Brytyjski śmigłowiec wojskowy zrzucił w piątek worki z materiałem budowlanym na uszkodzone fragmenty ściany. Zapora grozi przerwaniem, a w efekcie zalaniem miasta Whaley Bridge w Derbyshire.
Półtora tysiąca ewakuowanych z Whaley Bridge osób nadal nie może wrócić do swoich domów. Są to mieszkańcy najbardziej zagrożonych terenów. Niewielka część mieszkańców nie zgodziła się na opuszczenie swoich domów.
Przyczyną ewakuacji były zniszczenia zapory na zbiorniku retencyjnym Toddbrook, które powstały po ulewnych opadach.

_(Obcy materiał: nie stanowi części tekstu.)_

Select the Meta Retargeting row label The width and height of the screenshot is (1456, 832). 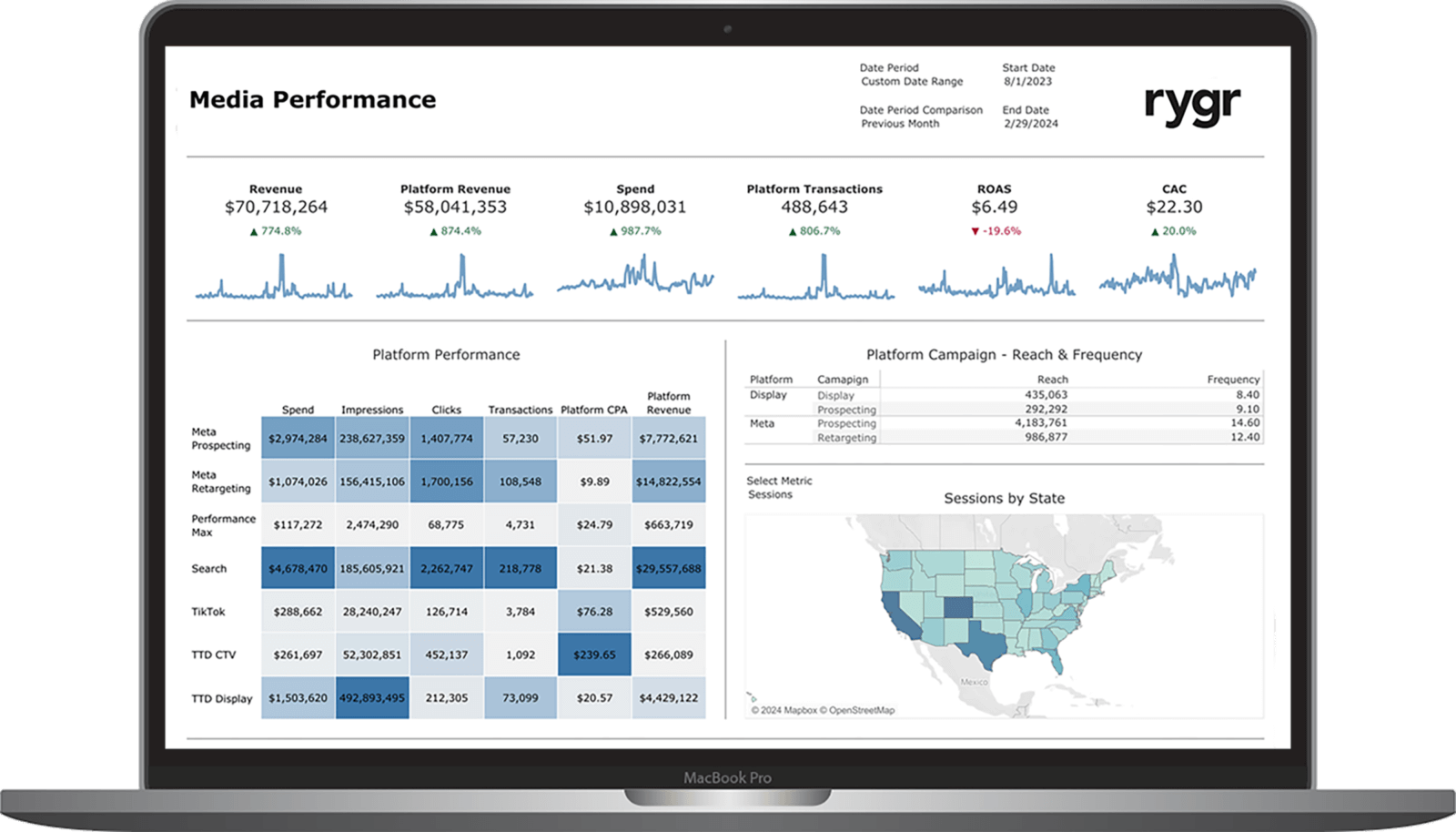(x=220, y=482)
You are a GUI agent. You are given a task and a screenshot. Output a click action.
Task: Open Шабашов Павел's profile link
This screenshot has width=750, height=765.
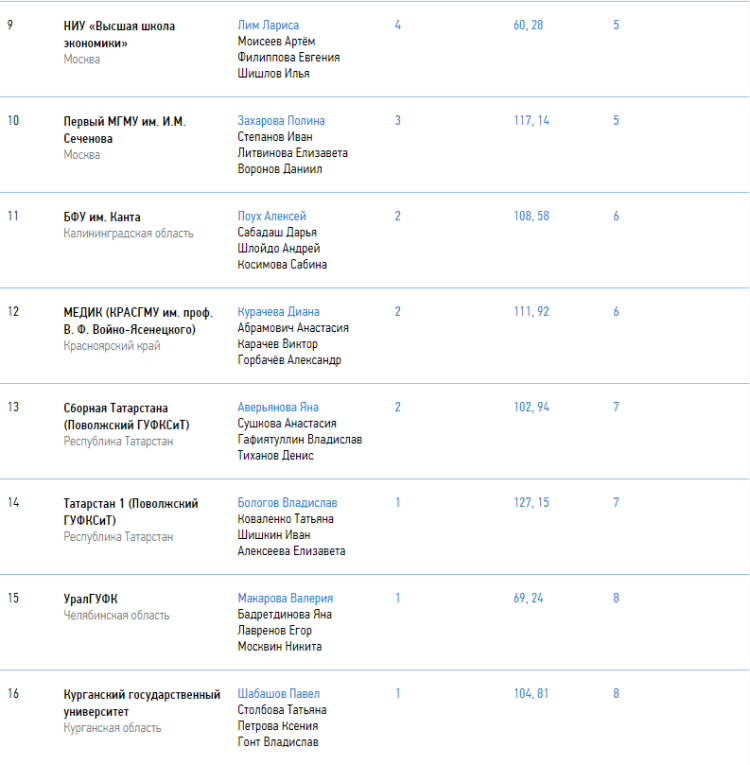278,694
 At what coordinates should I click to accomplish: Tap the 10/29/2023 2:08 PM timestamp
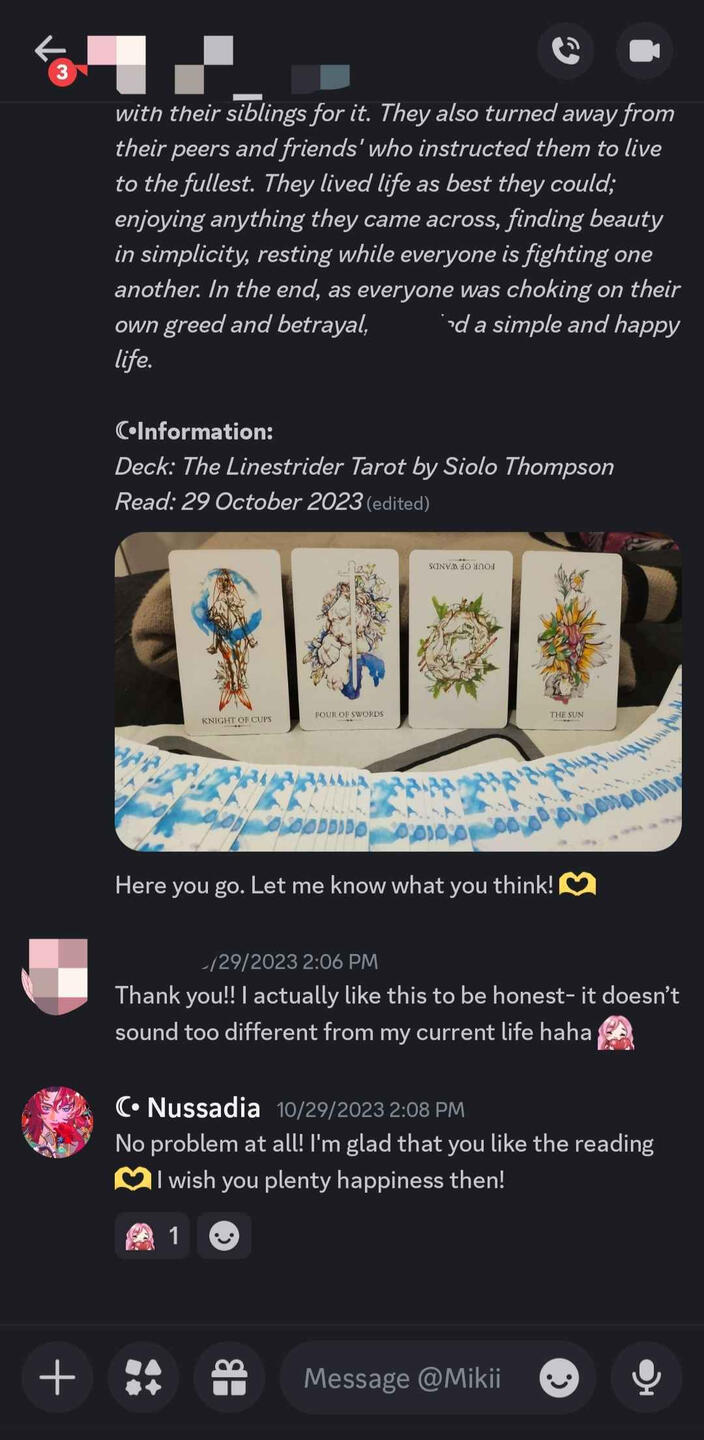click(x=371, y=1109)
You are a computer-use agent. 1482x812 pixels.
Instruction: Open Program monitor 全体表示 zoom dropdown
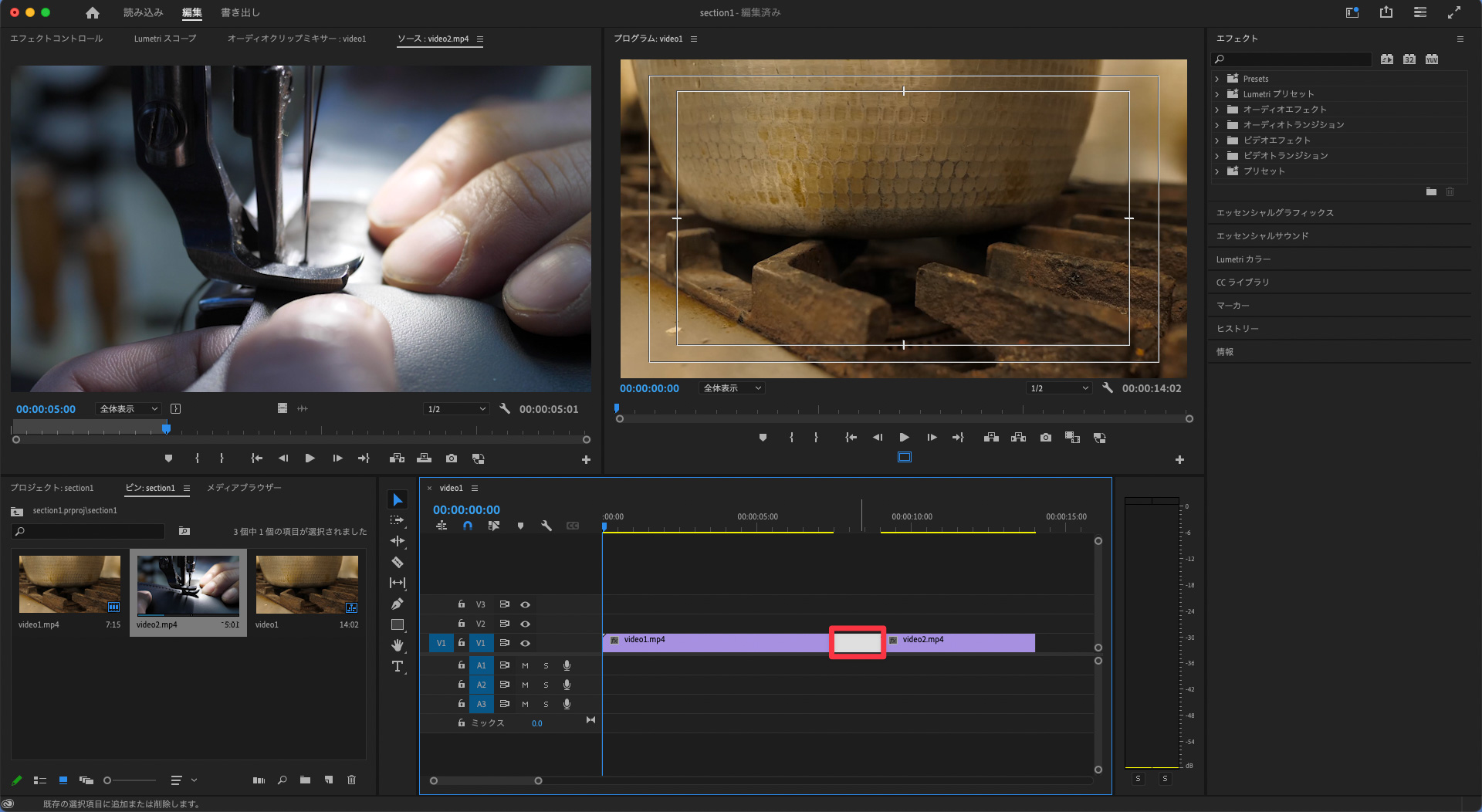click(x=731, y=388)
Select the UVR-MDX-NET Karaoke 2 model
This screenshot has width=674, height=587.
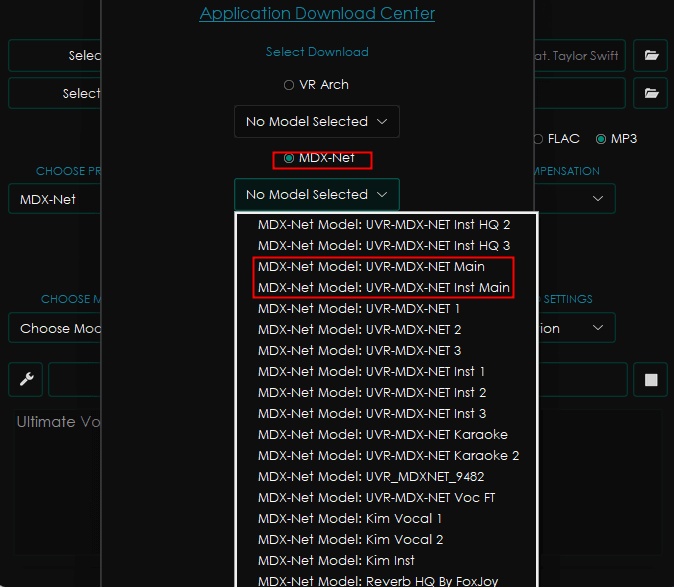pyautogui.click(x=388, y=455)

Policja, Agencja Ochrony Środowiska oraz organizacja Canal and River Trust nadal twierdzą, że istnieje realne ryzyko, że zapora może się zawalić. Julie Sharman, przedstawicielka Canal and River Trust, przekazała, że sytuacja jest krytyczna, ale pogoda się poprawiła, a poziom wody opadł o 20 centymetrów.
Premier Wielkiej Brytanii Boris Johnson przekazał, że minister środowiska weźmie udział w spotkaniu sztabu kryzysowego, który będzie koordynował akcję. - Moje myśli są z tymi, którzy musieli opuścić swoje domy i wszystkimi poszkodowanymi - mówił.
"Hałas był ogromny"
- To naprawdę szokujące. To jak życie obok tykającej bomby - mówił Eric Baker, który mieszka w Whaley Bridge od 30 lat. Relacjonował, że woda zaczęła napływać w środę w ogromnym tempie. - W czwartek zaczęła walić się ściana, a jak opadały betonowe płyty, hałas był ogromny. Zakłócenia są ogromne. Nie wiemy, kiedy to się skończy - opowiadał.
Łatają dziurę
W piątek nad zbiornikiem pojawił się wojskowy śmigłowiec Royal Air Force Chinook, który przenosił 400 ton mieszanki piasku, żwiru i kamienia. Zrzucał tę mieszankę w workach na ścianę zbiornika. Ma to wzmocnić uszkodzoną zaporę.
- Nasze dzisiejsze przesłanie pozostaje niezmienne: ponieważ nadal istnieje ryzyko, że zapora upadnie, proszę trzymajcie się z dala od tego obszaru - poinformował Kem Mehmet z komendy policji w Derbyshire.
Brytyjska Agencja Ochrony Środowiska wydała ostrzeżenie o możliwości poważnej powodzi na tym obszarze po ewentualnym pęknięciu zapory. Poziom wody w rzece Goyt, która przepływa przez miasto, może gwałtownie wzrosnąć.
Intensywne opady deszczy doprowadziły do powodzi w kilku regionach Anglii. MetOffice przekazał w środę, że miejscami spadło w ciągu zaledwie godziny nawet 50 litrów wody na metr kwadratowy.